Enhanced performance with EAGLE speculative decoding

The newest releases of LMI help deliver performance improvements through support for EAGLE speculative decoding techniques. Extrapolation Algorithm for Greater Language-model Efficiency (EAGLE), speeds up large language model decoding by predicting future tokens directly from the hidden layers of the model. This approach generates draft tokens that the primary model validates in parallel, helping reduce overall generation latency while maintaining output quality.

Configuring EAGLE speculative decoding is straightforward, requiring only specification of the draft model path and number of speculative tokens in your deployment configuration. This enables organizations to achieve better performance for LLM hosting workloads with benefits for high-concurrency production deployments and reasoning-focused models.

Expanded model support and multimodal capabilities

The newest releases of LMI help deliver comprehensive support for cutting-edge open source models, including DeepSeek v3.2, Mistral Large 3, Ministral 3, and the Qwen3-VL series. Performance optimizations help improve both throughput and Time to First Token (TTFT) for large-scale model serving across these architectures. Expanded multimodal capabilities include FlashAttention ViT support, now serving as the default backend for vision-language models. EAGLE speculative decoding improvements bring multi-step CUDA graph support and multimodal support with Qwen3-VL, enabling faster inference for vision-language workloads. With these enhancements, organizations can deploy and scale foundation models (FMs) faster and more efficiently, which helps to reduce time-to-production while lowering operational complexity.

LoRA adapter hosting improvements

The newest releases of LMI bring notable enhancements to hosting multiple LoRA adapters on SageMaker AI. LoRA adapters are now “lazy” loaded—when creating an inference component, the adapter’s component becomes available almost immediately, but actual loading of adapter weights and registering with the inference engine happens on the first invocation. This approach helps reduce deployment time while maintaining flexibility for multi-tenant scenarios.

Custom input and output preprocessing scripts are now supported for both base models and adapters, with each inference component hosting LoRA adapters able to have different scripts. This enables adapter-specific formatting logic without modifying core inference code, supporting multi-tenant deployments where different adapters apply distinct formatting rules to the same underlying model.

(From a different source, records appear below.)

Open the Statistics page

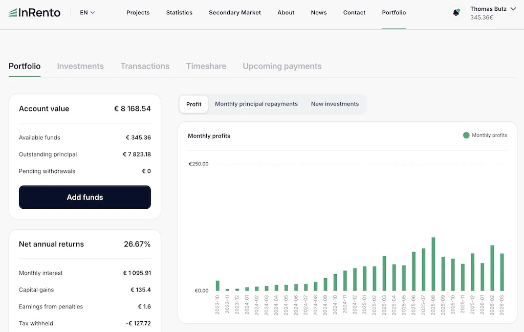point(179,13)
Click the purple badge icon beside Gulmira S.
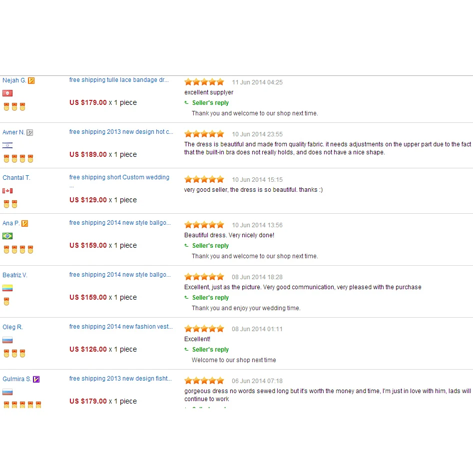Image resolution: width=473 pixels, height=473 pixels. click(x=36, y=379)
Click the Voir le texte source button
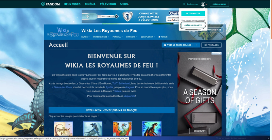 click(177, 45)
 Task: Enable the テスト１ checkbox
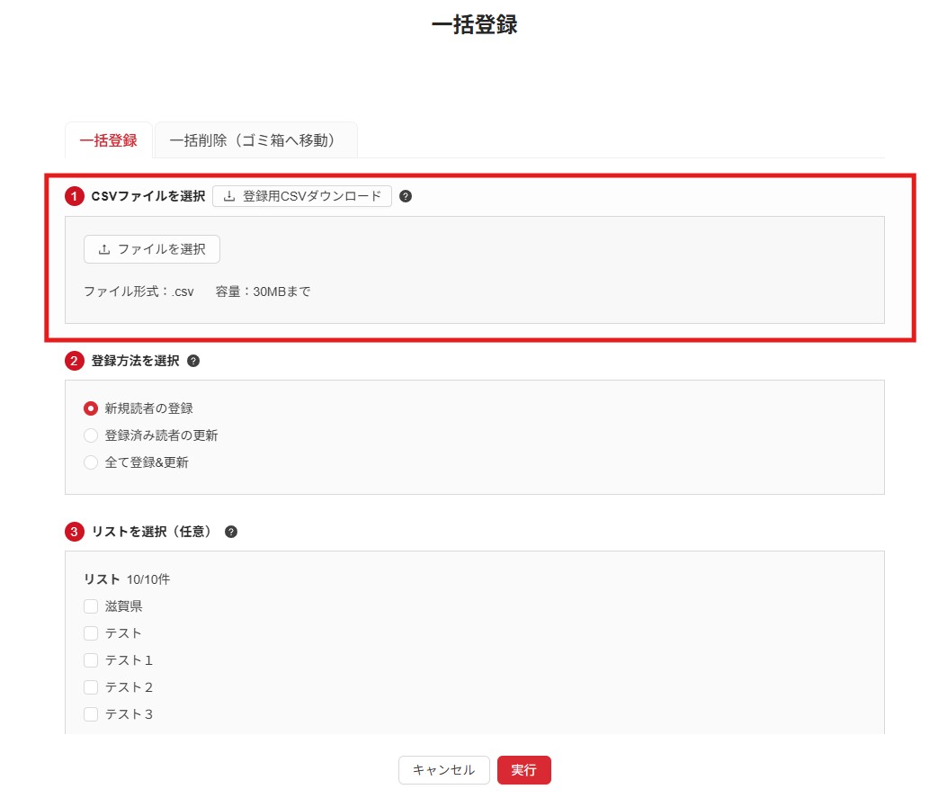point(91,660)
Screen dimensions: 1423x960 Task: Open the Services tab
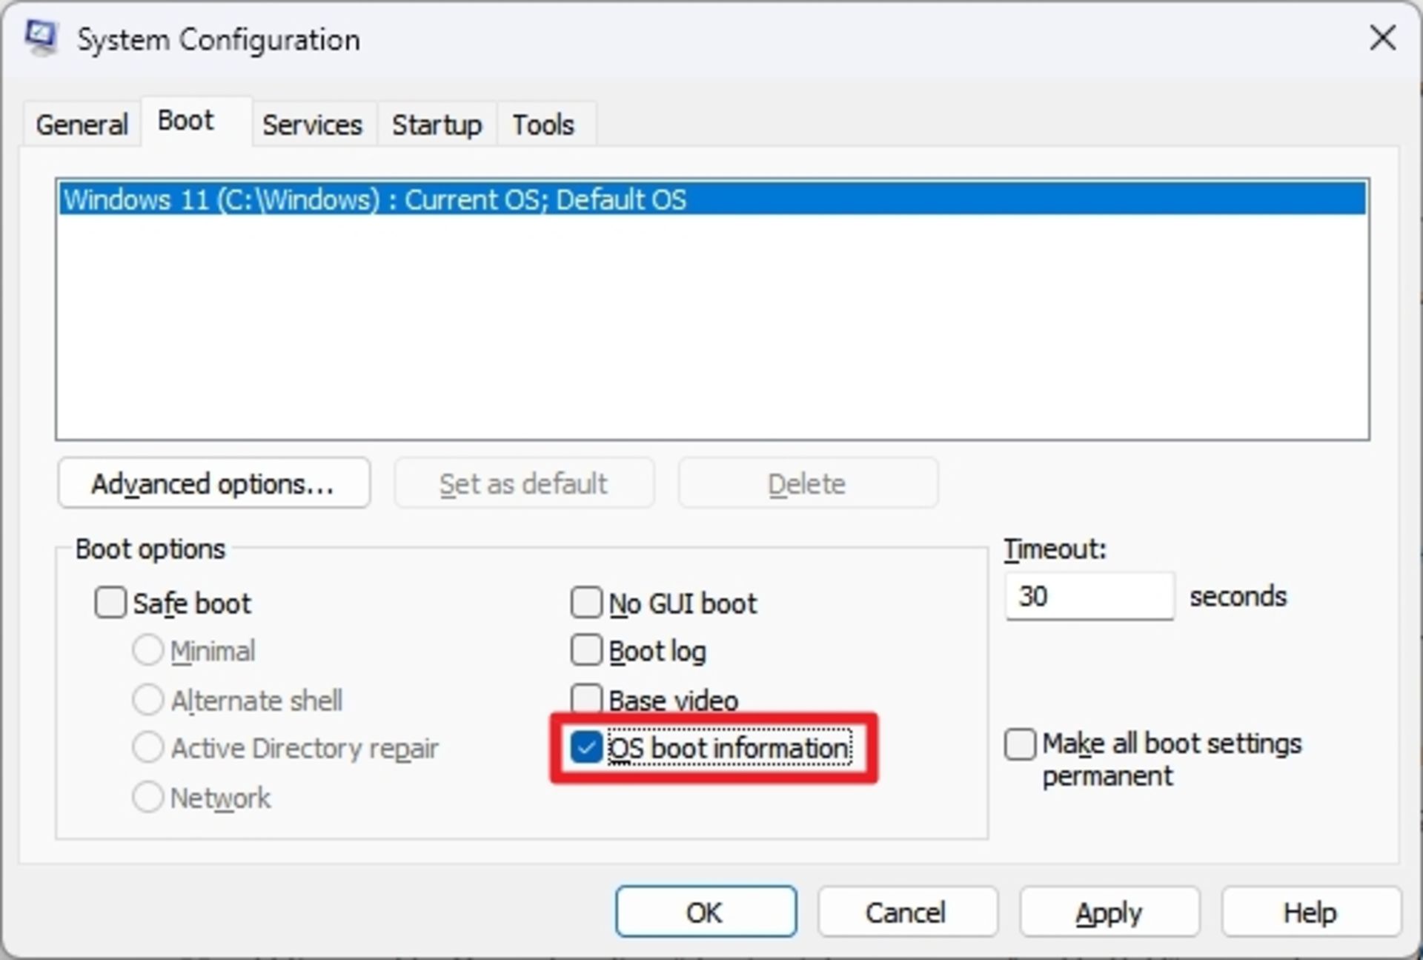click(x=311, y=124)
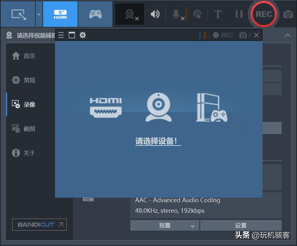Collapse the settings panel with the chevron
This screenshot has width=297, height=246.
287,36
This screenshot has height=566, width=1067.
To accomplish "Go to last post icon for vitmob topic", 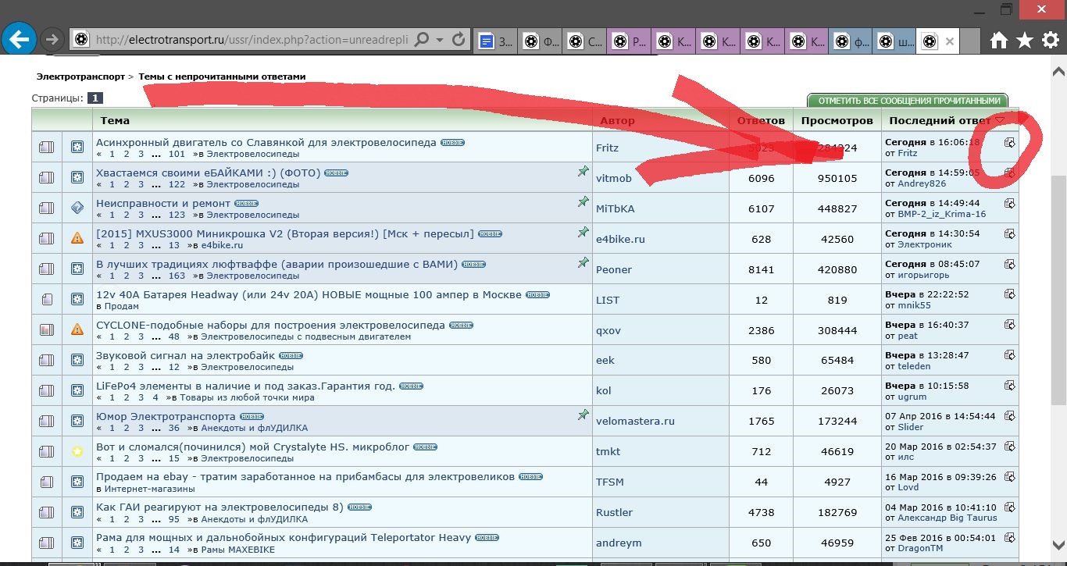I will tap(1009, 173).
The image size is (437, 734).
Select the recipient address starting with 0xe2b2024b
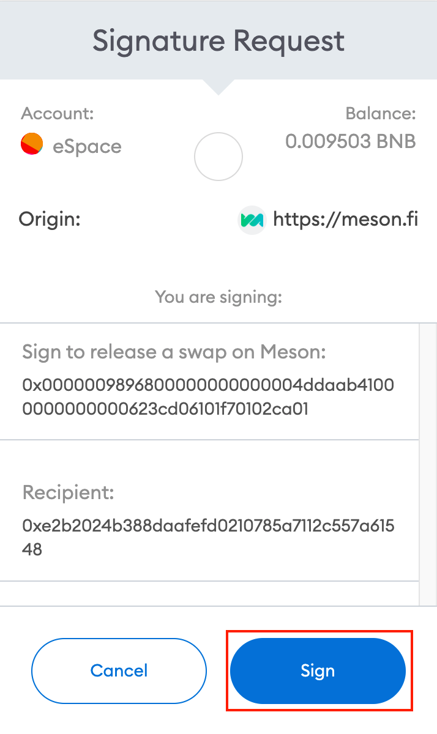208,537

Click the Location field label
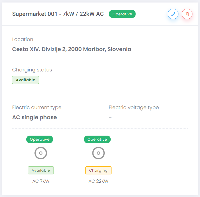click(x=23, y=39)
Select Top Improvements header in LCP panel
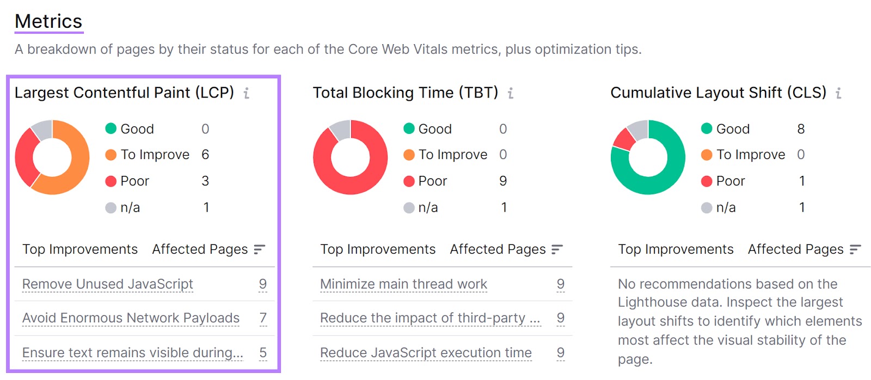This screenshot has height=380, width=871. click(79, 249)
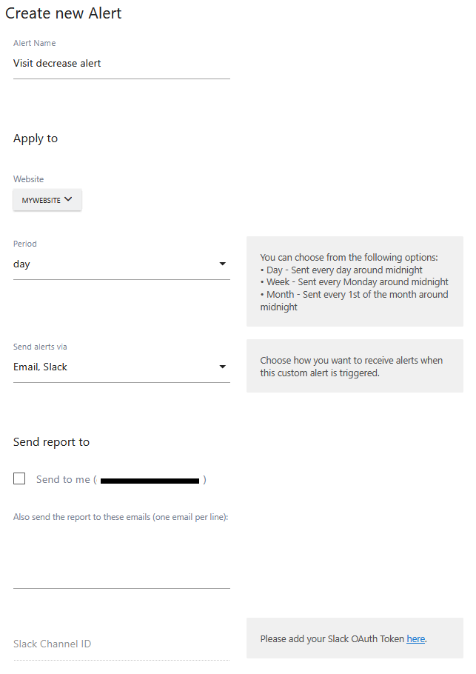The height and width of the screenshot is (674, 476).
Task: Enable the Send to me checkbox
Action: [19, 479]
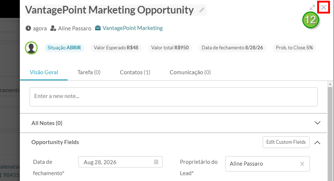Click the user icon beside Aline Passaro

(53, 28)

Custom output formatters provide a flexible mechanism for transforming model responses before they are returned to clients so that organizations can standardize output formats, add custom metadata, or implement adapter-specific formatting logic. These formatters can be defined at the base model level to apply to the responses by default, or at the adapter level to override base model behavior for LoRA adapters. Common use cases include adding processing timestamps and custom metadata, transforming generated text with prefixes or formatting, calculating and injecting custom metrics, implementing adapter-specific output schemas for different client applications, and standardizing response formats across heterogeneous model deployments.

Get started today

The newest releases of LMI represent significant steps forward in large model inference capabilities. Organizations can deploy cutting-edge LLMs with greater performance and flexibility with the following:

comprehensive LMCache support across the releases
EAGLE speculative decoding for accelerated inference
expanded model support including cutting-edge multimodal capabilities
enhanced LoRA adapter hosting

The container’s configurable options provide the flexibility to fine-tune deployments for specific needs, whether optimizing for latency, throughput, or cost. With the comprehensive system capabilities of Amazon SageMaker AI, you can focus on delivering AI-powered solutions that help drive business value rather than managing infrastructure.

Explore these capabilities today when deploying your generative AI models on AWS and leverage the performance improvements and streamlined deployment experience to help accelerate your production workloads.